I'm encountering something really really strange.

I have a very simple program that renders a simple full-screen billboard using the following shader pipeline:

VERTEX SHADER:

#version 430

layout(location = 0) in vec2 pos;

out vec2 tex;

void main()
{
    gl_Position = vec4(pos, 0, 1);
    tex = (pos + 1) / 2;
}

FRAGMENT SHADER:

#version 430

in vec2 tex;

out vec3 frag_color;

void main()
{
    frag_color = vec3(tex.x, tex.y, 1);
}

The program always renders the quad in the correct positions (so I've ruled out the VAO as culprit), but for some reason ignores whatever values I set for tex and always set it to vec2(0,0), rendering a blue box.

Is there something I'm missing here? I've done many opengl apps before, and I've never encountered this. :/

1
Are the elements of pos + 1 always less than 2?Scraniel
yes. the box is bounded from (-1,-1) to (1,1). I can also do a direct assignment (eg: tex = vec2(0.5,0.5); ) and it still doesn't work.Andrew S. Allen
I was thinking it was doing integer division, but if direct assignment still gives you the same issue, perhaps not.Scraniel
Using a uniform, I can set color in the fragment shader. Uniforms don't work in the vertex shader (just like direct assignment)...Andrew S. Allen
Do you have alpha channel enabled? If so, you should output vec4 from fragment shader. Check your formats. Also, there should be layout(location = 0) for frag_color, but that shouldn't be the issue.Jaa-c

1 Answers

0
votes

I've seen implementations of OpenGL 2.0 having problems at compile time when adding floats and not explicitly casted integers.
Even if it is not a problem I would think possible on a 4.3 implementation, maybe you should just add dots and suffixes to your "integer" constants.

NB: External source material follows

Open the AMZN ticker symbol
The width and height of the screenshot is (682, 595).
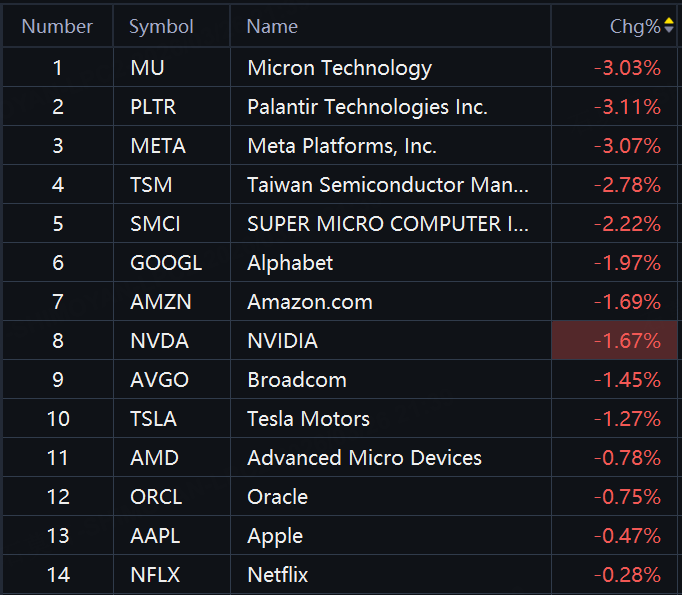point(160,302)
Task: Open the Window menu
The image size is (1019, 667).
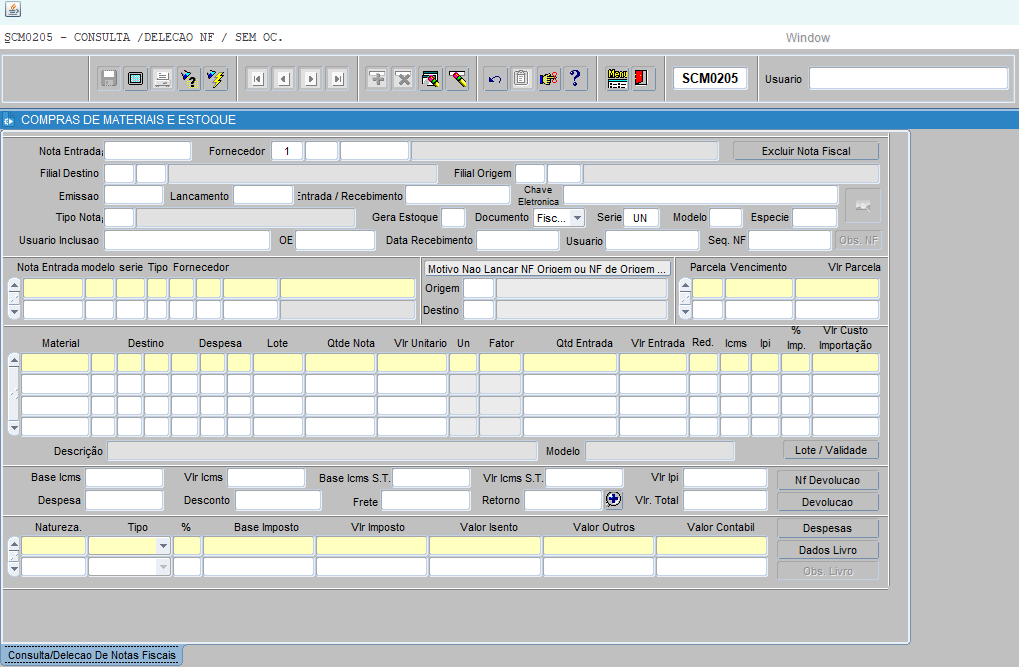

The last line of you're vertex shader seems to be the only one that could be a problem (I believe values are always casted in constructors :p ) so you would have something like this instead:

tex = (pos + 1.0f) / 2.0f;

Remember that you're shaders can compile on thousands of different implementations so it's a good habit to always be explicit!!!